**Problem**
Transcribe the data below verbatim from the line with "An open Soil" to the line with "[טבעות מולר-סנפ- פיט תחתון בודד] (312, 1767)". Include both of those lines.

--- Working data Enclosed Below ---

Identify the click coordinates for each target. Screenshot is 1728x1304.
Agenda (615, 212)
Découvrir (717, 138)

--- End of Enclosed Working data ---
--- Working data Enclosed Below ---

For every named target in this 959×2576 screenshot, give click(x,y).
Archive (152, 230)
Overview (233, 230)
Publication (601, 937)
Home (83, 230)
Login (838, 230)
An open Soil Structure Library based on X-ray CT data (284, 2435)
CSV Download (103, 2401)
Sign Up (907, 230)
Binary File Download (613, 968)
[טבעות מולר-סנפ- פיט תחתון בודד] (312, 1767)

--- End of Enclosed Working data ---
--- Working data Enclosed Below ---

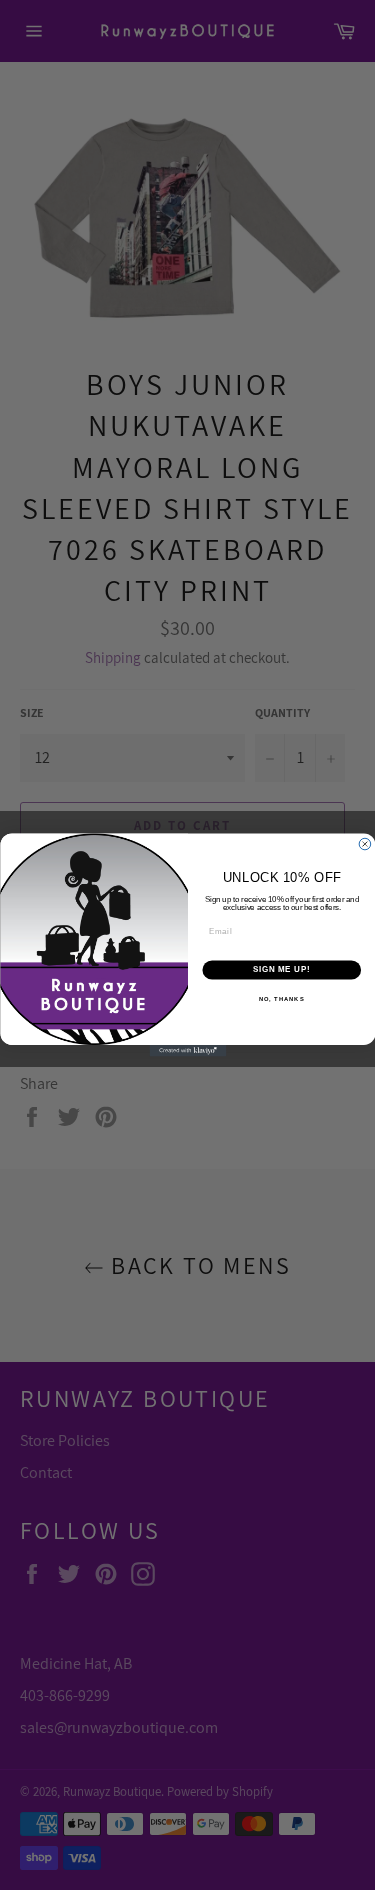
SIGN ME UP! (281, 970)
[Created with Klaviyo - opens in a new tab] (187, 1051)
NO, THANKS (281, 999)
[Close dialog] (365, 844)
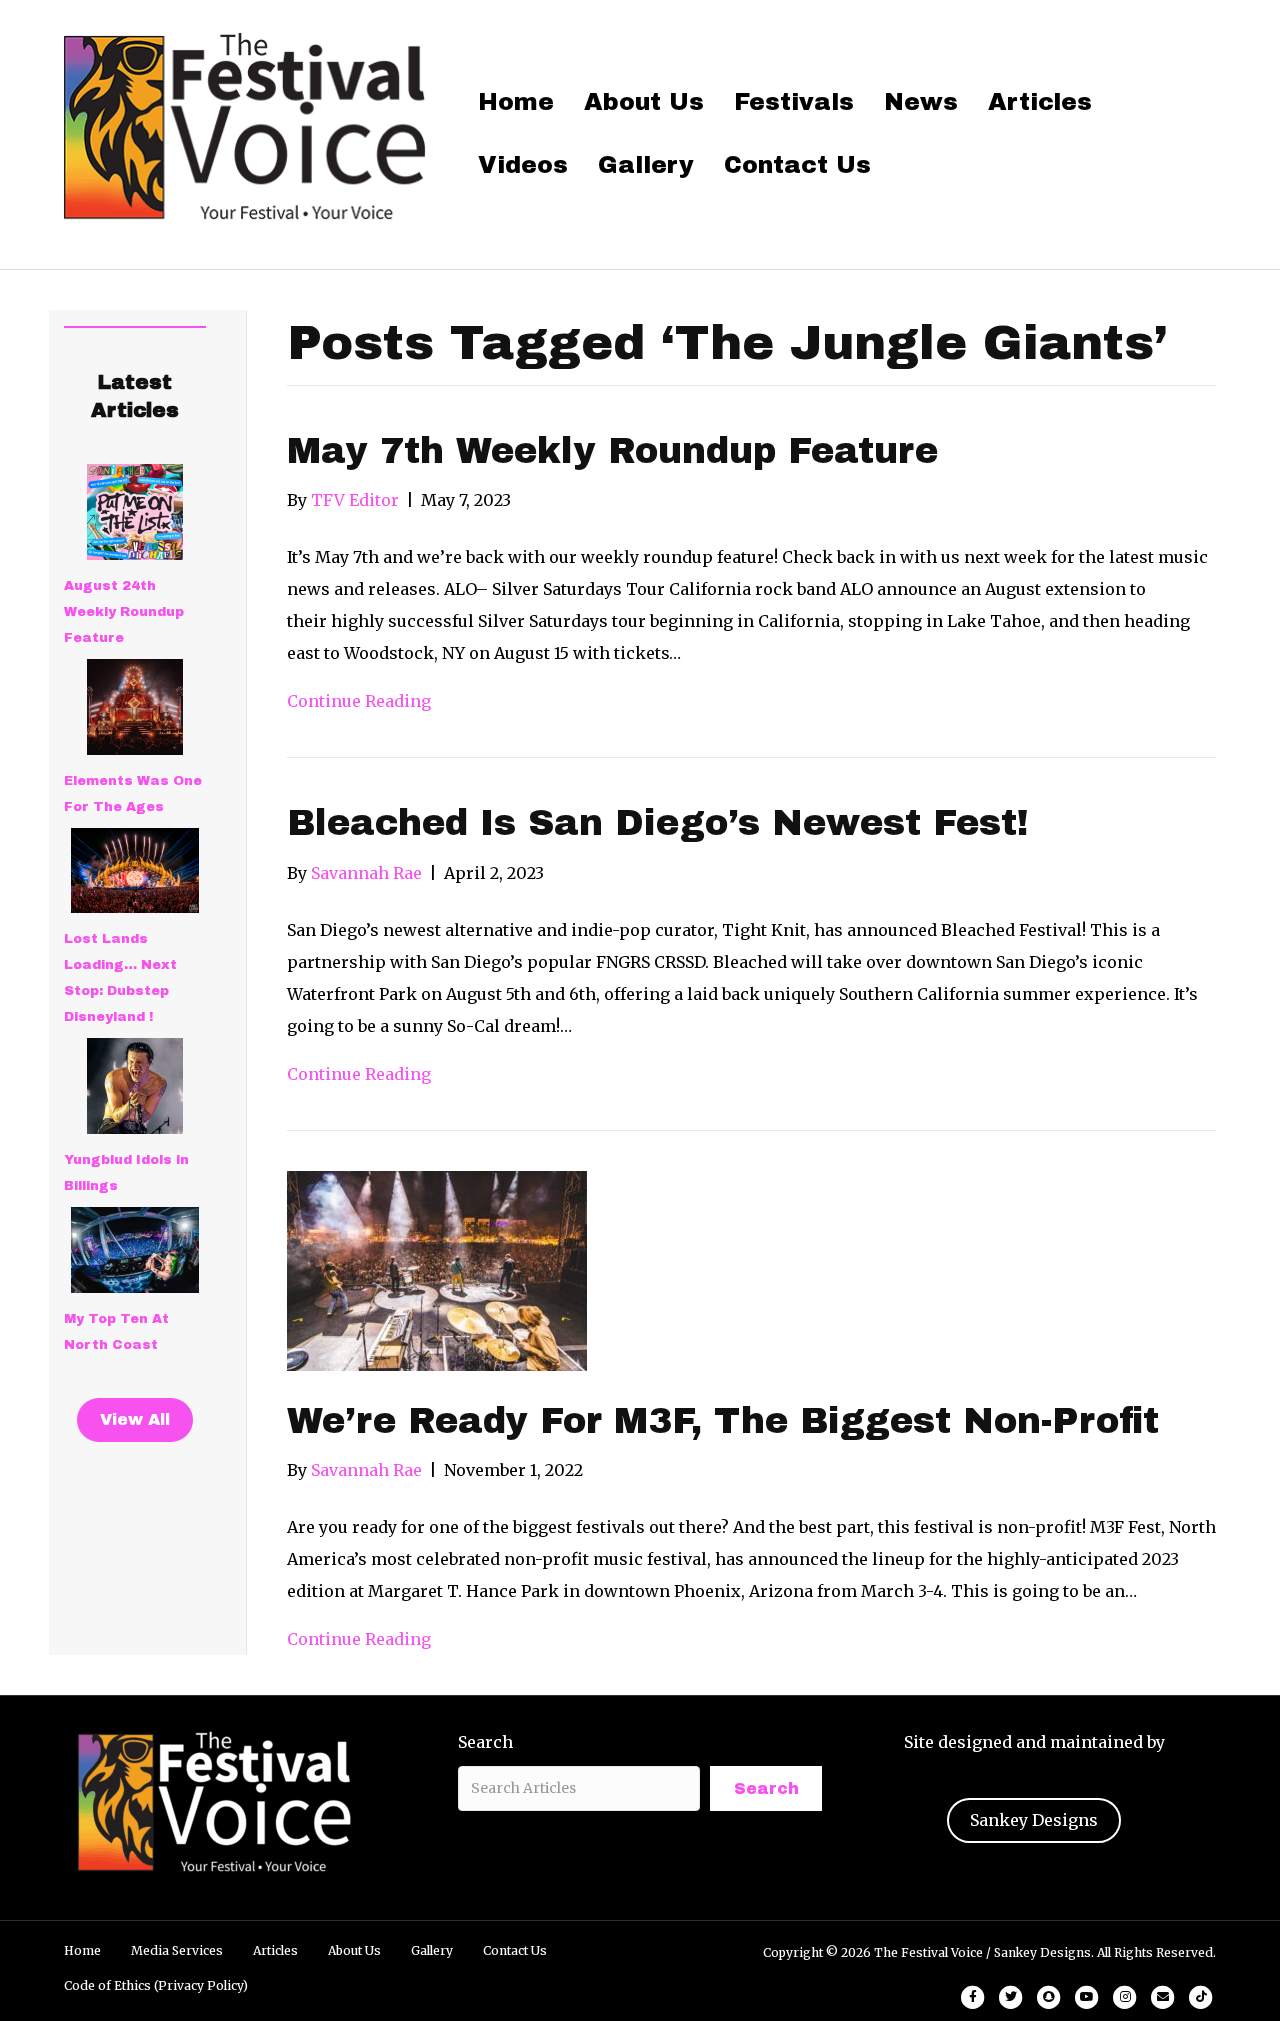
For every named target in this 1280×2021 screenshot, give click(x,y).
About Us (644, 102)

--- End of Enclosed Working data ---

**Response area**
An open Soil Structure Library based on X-ray CT data (284, 2435)
CSV Download (103, 2401)
Sign Up (907, 230)
Binary File Download (613, 968)
[טבעות מולר-סנפ- פיט תחתון בודד] (312, 1767)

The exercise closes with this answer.